If Easter’s extravagant Sunday brunch proved to be more than your fill of lamb, hot cross buns, and eggs n’ things, then here is a truly humble dish that I discovered while in the Trentino region this past weekend. I took an immediate liking to these capùc (kah-POOCH) on the first bite. What are they? A combination of bread and other ingredients wrapped in grape leaves then simmered in liquid until plump and tender.

Between the 2 restaurants where I ordered capùc, the 1st used older and larger grape leaves to enclose the filling. I was instructed to eat only the inside as the wrapping leaves were too tough. The 2nd restaurant made their version a little differently – small breadballs came wrapped in swiss chard tops making everything edible. In terms of authenticity, grape leaves are fundamental to this dish, but when it isn’t grape season? “That’s why we used swiss chard,” explained the proprietor.

capuc2 thick slices of stale country-style bread
1/4 teaspoon dried marjoram
1/4 teaspoon tried thyme
1/4 cup finely chopped italian parsley
1 large egg
2 tablespoons (2 ounces or 50 grams) golden raisins
Scant 1 cup (2½ ounces or 75 grams) grana cheese, finely grated
2 ounces butter
1 clove garlic, minced
Salt and pepper
12 large grape leaves, or 24 small
Note: The grape leaves used are the same ones called for when making greek dolmades. You can easily substitute this with swiss chard.

Briefly soak the bread in a bowl of water to soften. Remove and squeeze out excess liquid. Break into small pieces (as if making stuffing) and mix together with the dried marjoram and thyme, the fresh parsley, the egg, raisins and cheese. Lightly salt and pepper to taste.

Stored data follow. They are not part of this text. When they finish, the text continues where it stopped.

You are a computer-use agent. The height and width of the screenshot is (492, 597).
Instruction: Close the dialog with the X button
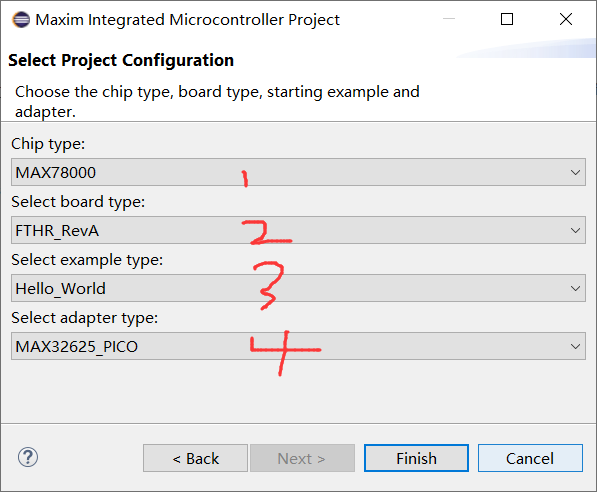point(566,19)
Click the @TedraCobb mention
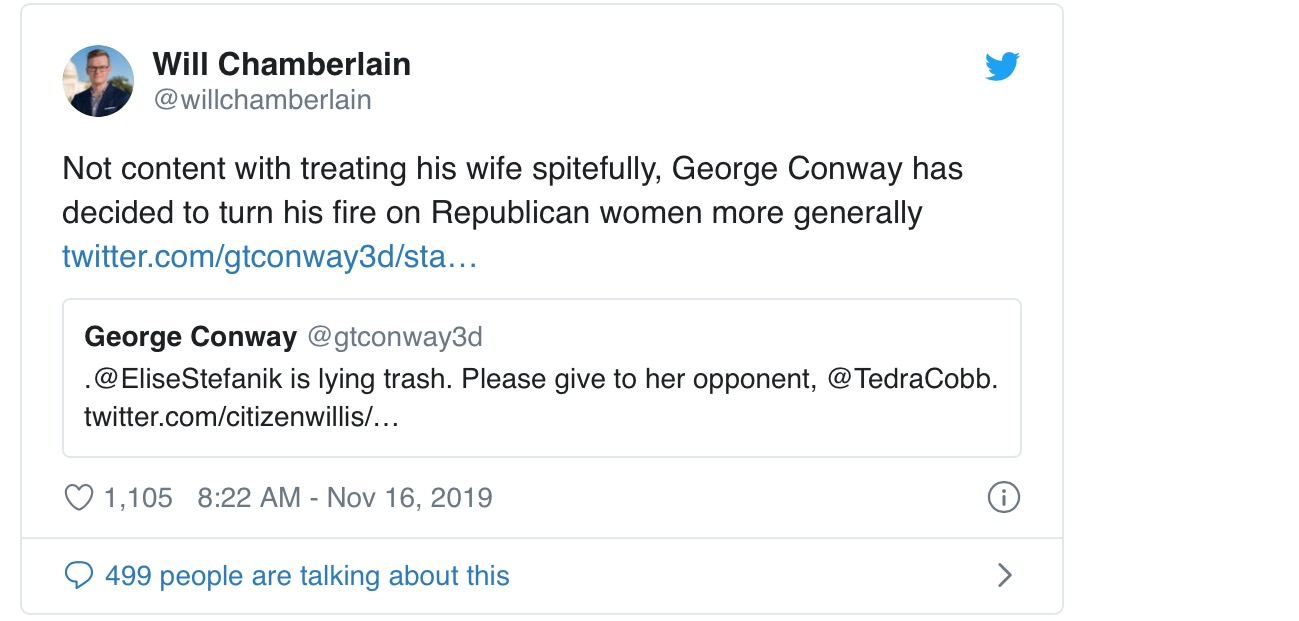The width and height of the screenshot is (1299, 621). point(912,381)
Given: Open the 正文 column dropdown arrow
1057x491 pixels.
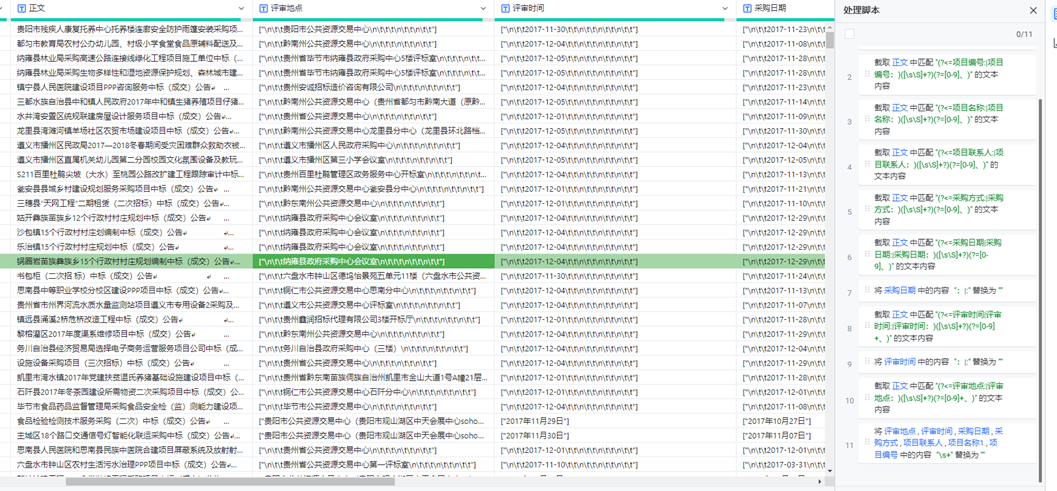Looking at the screenshot, I should click(241, 8).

Melt butter in a large pan and stir in the garlic until fragrant but not browned. Stir in the bread/herb mix, adding water if necessary should the filling be too dry. Remove from heat to cool.

Divide the filling into 12 portions, forming rectangular shapes. Position in the center of and wrap in grape leaves (using 2 leaves if working with small ones), folding up the bottom, sides, and top in that order. Secure with kitchen twine. In a deep pot bring 2 cups of water to a boil, lightly salt to taste and add the bundles. Lower heat to a simmer and cook, covered, for about 30 minutes. Drain and allow to cool completely.

These can be served warm with olive oil or melted butter, or at room temperature as a snack. Since I used grape leaves that were packed in brine, it did affect the overall flavor somewhat and I ended up discarding the leaves. The authentic style is to present the capuc intact so that diners unwrap the parcels for themselves. Makes 4 tasting portions.